House Science Committee Holds Hearing on Responding to Extreme Weather Events, Highlights Social & Behavioral Science Solutions

On September 26, the House Committee on Science, Space and Technology (SST) held a hearing on understanding, forecasting, and communicating about extreme weather and other events related to climate change. Witnesses included J. Marshall Shepard, Director of the Atmospheric Sciences Program in the Department of Geography at the University of Georgia; James Done, Project Scientist and Willis Research Fellow at the National Center for Atmospheric Research; Adam Sobel, Professor of the Lamont-Doherty Earth Observatory and Director and Chief Scientist of the Initiative on Extreme Weather and Climate at Columbia University; Berrien Moore, Director of the National Weather Center at the University of Oklahoma; and Ann Bostrom, Weyerhaeuser Endowed Professor in Environmental Policy at the University of Washington.

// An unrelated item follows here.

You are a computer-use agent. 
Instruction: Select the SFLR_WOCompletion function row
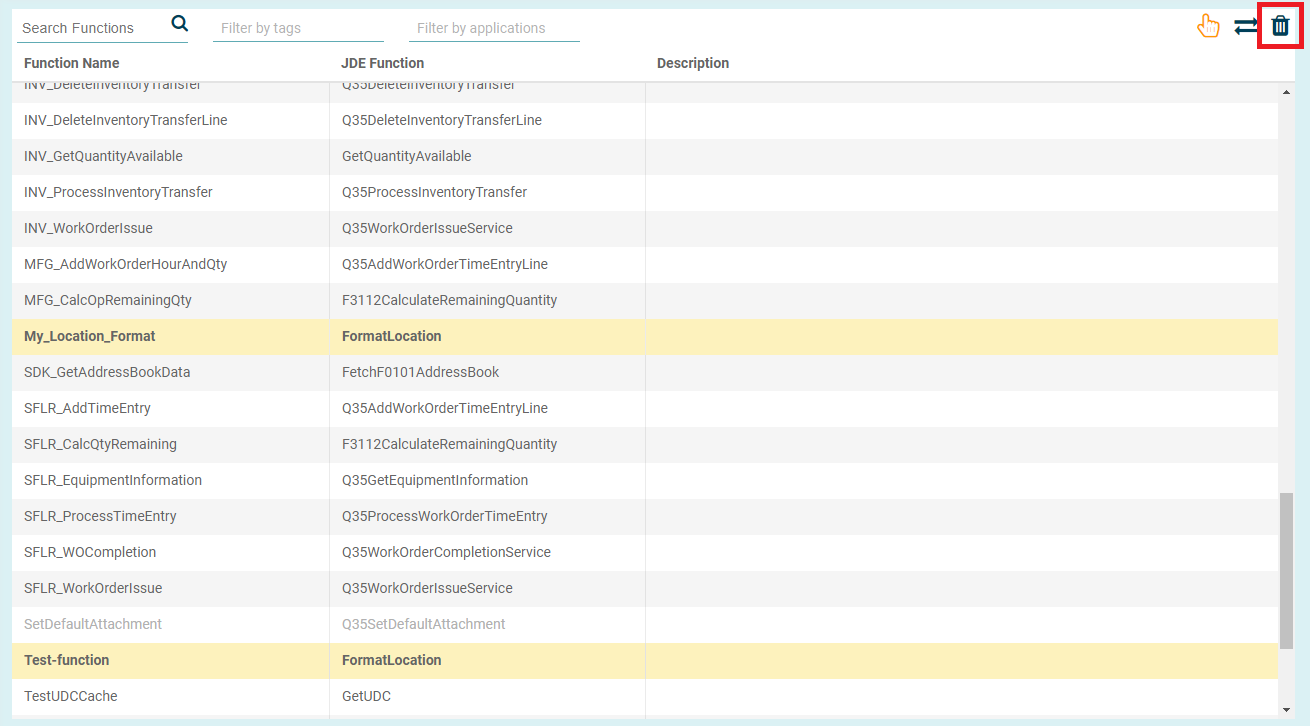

Members of both parties expressed their concern with changing patterns of extreme weather and questioned witnesses on prevailing weather research and opportunities to improve responsiveness to severe weather events. Much discussion revolved around the role of social and behavioral science research, with Members Randy Weber (R-TX) and Suzanne Bonamici (D-OR) questioning Dr. Bostrom on how to incorporate social and behavioral science research in extreme weather responses and if there were any current gaps or barriers in that research. Other topics discussed during the hearing were the Mesonet environmental monitoring network in Oklahoma, weather infrastructure needs of the Southeastern United States, and potential improvements in government responses to extreme weather events. An opening statement from Committee Chairwoman Eddie Bernice Johnson (D-TX) and a recording of the hearing can be found on the SST Committee website.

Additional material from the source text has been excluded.